Two former Yankee pitchers Tommy John and Luis Tiant are candidates on this year’s Hall of Fame Modern Era ballot. Both these players made strong impressions on Yankee fans through their work with Yankee rivals before donning the pinstripes. Tiant was the ace of the Red Sox pitching staff through much of the 1970s including during the historic 1978 battle for the American League East championship. John was a stalwart pitcher on Dodger teams that lost the 1977 and 1978 World Series to the Yankees.
Tiant pitched two pretty undistinguished seasons for the Yankees in 1979-80, posting a 21-17 record and very pedestrian 4.31 ERA during the course of those two seasons. If Tiant makes it to Cooperstown it will not be for anything he did with the Yankees. John is a different story. In his first stint with the Yankees that lasted from 1979 to late in the 1982 season, John was a solid to excellent pitcher, winning more than twenty games in both 1979 and 1980 while being selected to the All Star team and finishing in the top five in Cy Young voting in both those years. John was traded away in August of 1982 and rejoined the Yankees as a free agent in May of 1986. This second go around with the Yankees began when John was 43, but he still managed decent numbers, 29-24 with a 4.26 ERA while being a regular member of the pitching rotation in 1987 and 1988. Although many probably think of John as a Dodger, he won more games, started more games and threw more innings as a Yankee. However, he had more games started and innings pitched with the White Sox than with either the Yankees or the Dodgers.
In addition to having different experiences with the Yankees Tiant and John are very different kinds of candidates for the Hall of Fame. In some respects, this is obvious to anybody who saw them pitch. Tiant, a righty, had a wide range of pitches, deliveries and arm angles. He was fun to watch even when he was beating the Yankees. The closes contemporary comparison might be Johnny Cueto, but Tiant was better. John was a sinker ball specialist. When he was with the Yankees watching him pitch a game was an almost soporific series of ground balls to Willie Randolph, Bucky Dent and Graig Nettles. It sometimes felt almost boring, but John was extremely effective.
Tiant at his best was a better pitcher than John. John’s best seasons were 1968 and 1979. In the former he posted a very impressive ERA+ of 168, but pitched only 177.1 innings. Injuries shortened his season, but he still had 5.6 WAR. His 1979 season with the Yankees was a 5.5 WAR season, but he threw 276.1 innings with an ERA+ of 137. These are both excellent seasons, but they suggest that John’s peak was never as high as the best pitchers of his time.
Tiant’s record is very different. He had four seasons where he exceeded 6 WAR including 1968 when he accumulated 8.4 WAR. His best season was 1968 when he had a 21-9 record and an ERA+ of 186. Tiant’s Hall of Fame candidacy rests on his three strongest seasons 1968, 1972 and 1974 and, in general, on his work with the Red Sox from 1972-1978 when he resurrected his career and was an either excellent or solid starting pitcher for seven years.

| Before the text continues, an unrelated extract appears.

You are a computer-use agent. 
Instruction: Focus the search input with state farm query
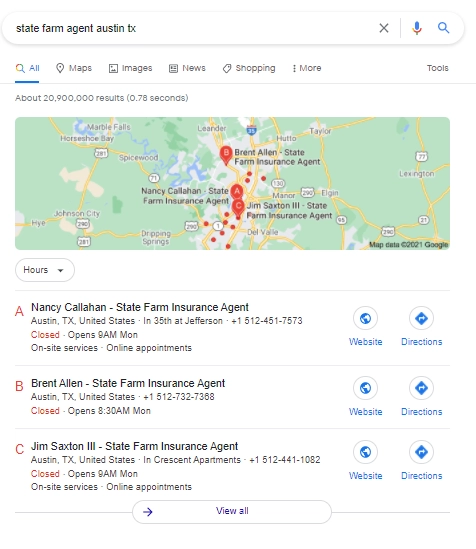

John was an accumulator. At his best, he was a good, but not great, pitcher, but he pitched, and was effective, into his late 40s. John is 25th on the All Time win list. Of those ahead of him on that list only Roger Clemens, due to steroid related issues and Bobby Matthews, an obscure 19th century pitcher, are not in the Hall of Fame. Of the 25 below John on the list only two, Jim Kaat and Jamie Moyer, are not in the Hall of Fame and no longer either active or on the ballot. John was better than both of them.
Despite being a very good pitcher for a very long time, John’s most lasting contribution to baseball comes from his 1975 season when he didn’t throw a pitch. During that year, John had experimental surgery to fix a torn UCL in his left arm. The survey worked and the following season John returned to being a top pitcher. In the forty years since then, many careers have been saved by the surgery that now bears John’s name. One result of this is that many young players and fans know the surgery, but do not know that Tommy John was a real pitcher and a very good one at that. Electing him to the Hall of Fame would be a good way to change that.
The Cooperstown case for John is based on having had a long and very good, if never quite great, career and for the larger impact he had on baseball. For Tiant, his very impressive peak, relative longevity, including 229 wins and just short of 3,500 innings pitched, are a big part of his case, but there is more to Tiant than that. He was a reliable big game pitcher and one of the first great Cuban stars to make it to the big leagues. Starting pitchers are not well represented in Cooperstown. Tiant and John are among the best of their era who are not in yet, so electing them would begin to rectify that and perhaps open the door to even more qualified pitchers, like longtime Yankee Mike Mussina, from later eras. And, for what its worth, both were better pitchers than Jack Morris who may just get in on some kind of strange sympathy vote this year.